The most efficient protection against influenza infection is vaccination against the circulating strain and it is important to produce influenza viruses for vaccine production as quickly as possible.
Wild-type influenza virus typically grows very slowly in eggs and cell culture. In order to obtain a faster-growing virus strain for vaccine production it is currently common practice to reassort the circulating influenza strain (referred to herein as the vaccine strain) with a faster-growing high-yield backbone strain. This can be achieved by co-infecting cells in cell culture or the amniotic fluid of embryonated hen eggs with the vaccine strain and the backbone strain. Antibodies specific for the backbone strain's hemagglutinin (HA) and neuraminidase (NA) proteins are then added to block influenza viruses which carry the backbone strain's HA and/or NA protein from replicating. Over several passages of this treatment one can select for fast-growing reassortant influenza viruses which contain the HA and NA segments from the vaccine strain and the other viral segments (i.e. those encoding PB1, PB2, PA, NP, M1, M2, NS1 and NS2) from the backbone strain.
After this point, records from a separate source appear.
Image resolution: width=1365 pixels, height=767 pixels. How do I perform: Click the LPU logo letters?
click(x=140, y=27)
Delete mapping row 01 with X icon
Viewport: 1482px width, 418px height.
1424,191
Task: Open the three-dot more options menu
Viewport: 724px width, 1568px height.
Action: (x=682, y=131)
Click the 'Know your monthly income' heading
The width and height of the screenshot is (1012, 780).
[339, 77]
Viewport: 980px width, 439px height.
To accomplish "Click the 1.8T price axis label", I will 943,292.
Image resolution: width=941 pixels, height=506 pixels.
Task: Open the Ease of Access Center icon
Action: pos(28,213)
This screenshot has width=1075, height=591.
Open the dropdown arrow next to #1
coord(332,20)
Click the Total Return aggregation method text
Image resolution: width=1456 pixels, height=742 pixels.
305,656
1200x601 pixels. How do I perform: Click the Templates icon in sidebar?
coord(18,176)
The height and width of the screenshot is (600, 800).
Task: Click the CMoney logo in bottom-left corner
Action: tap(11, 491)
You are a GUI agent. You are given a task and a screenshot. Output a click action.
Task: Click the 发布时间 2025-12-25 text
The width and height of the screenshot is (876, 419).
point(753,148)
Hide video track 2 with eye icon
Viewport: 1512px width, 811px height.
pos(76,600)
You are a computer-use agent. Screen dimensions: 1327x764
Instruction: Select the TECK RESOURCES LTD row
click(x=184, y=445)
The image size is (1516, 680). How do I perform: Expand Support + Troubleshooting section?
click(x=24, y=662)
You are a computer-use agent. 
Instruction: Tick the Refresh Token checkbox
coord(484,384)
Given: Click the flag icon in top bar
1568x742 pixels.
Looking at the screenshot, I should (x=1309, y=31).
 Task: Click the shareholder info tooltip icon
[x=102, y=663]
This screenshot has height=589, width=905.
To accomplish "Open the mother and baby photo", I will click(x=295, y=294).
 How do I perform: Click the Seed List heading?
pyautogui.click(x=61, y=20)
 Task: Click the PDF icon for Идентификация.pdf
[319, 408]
The current approaches have several drawbacks. For example, it typically takes about 35 days from the arrival of a new influenza strain to obtain the final high-growth reassortant, which causes delays in the production of influenza vaccines. Furthermore, the need to passage the viruses several times increases the risk for mutations in the HA antigen to occur which can result in an unwanted change of antigenicity. The use of polyclonal antisera to inhibit the propagation of non-reassorted viruses also increases the risk of introducing adventitious viral agents and other contaminants.
It is an object of the invention to provide further and improved methods for producing reassortant influenza viruses.